Tenho que concordar com muito do que foi descrito pela antropóloga, principalmente no tocante ao apartheid econômico e social instalado no Brasil, que, em função da péssima distribuição da renda nacional, chega a ser afrontosa a disparidade entre os maiores e os menores salários recebidos pelos trabalhadores. E as três esferas governamentais, mais propriamente o Governo Federal, que deveria ser o grande gestor da distribuição da renda, na prática, funcionam como o Robin Hood ás avessas, pois tira dos pobres para dar aos ricos...

Para facilitar o entendimento, vejam as notas de rodapé, como tive que pesquisar, tentei facilitar o entendimento dos leitores.

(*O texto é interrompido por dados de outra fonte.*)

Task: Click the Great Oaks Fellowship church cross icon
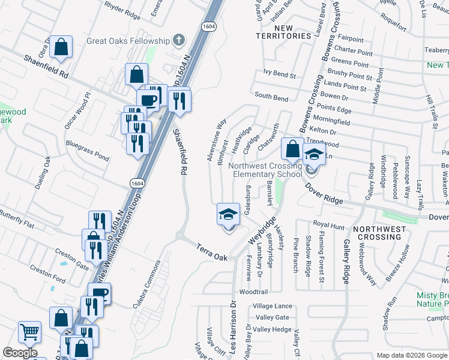(x=178, y=40)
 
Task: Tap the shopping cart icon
(x=29, y=331)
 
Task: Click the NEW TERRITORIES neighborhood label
(x=283, y=32)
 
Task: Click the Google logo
(x=20, y=353)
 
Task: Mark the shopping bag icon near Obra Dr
(x=61, y=47)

1 Arjun Appadurai: Antropólogo indiano conhecido pelos seus trabalhos sobre modernidade e globalização.
2 Allen Newell: Pesquisador da ciência da computação e psicólogo cognitivo norteamericano, do Departamento de Psicologia da Universidade Carnegie Mellon.
3 Homi K. Bhabha:Professor de inglês e de literatura americana e linguagem e diretor do Centro de Humanidades da Universidade de Harvard.
4 Niall Campbell Douglas Ferguson: Historiador britânico, professor de História na Universidade de Harvard e pesquisador sênior do Jesus College e da Universidade de Oxford, e membro sênior da Hoover Institution, na Universidade de Stanford.
5  Mimesis: Tanto Platão quanto Aristóteles viam, na mimesis, a representação da natureza. Contudo, para Platão toda a criação era uma imitação, até mesmo a criação do mundo era uma imitação da natureza verdadeira (o mundo das idéias).

6 Etnografia: É por excelência o método utilizado pela antropologia na coleta de dados. Baseia-se no contato inter-subjetivo entre o antropólogo e o seu objeto, seja ele qualquer grupo social sob o qual o recorte analítico seja feito.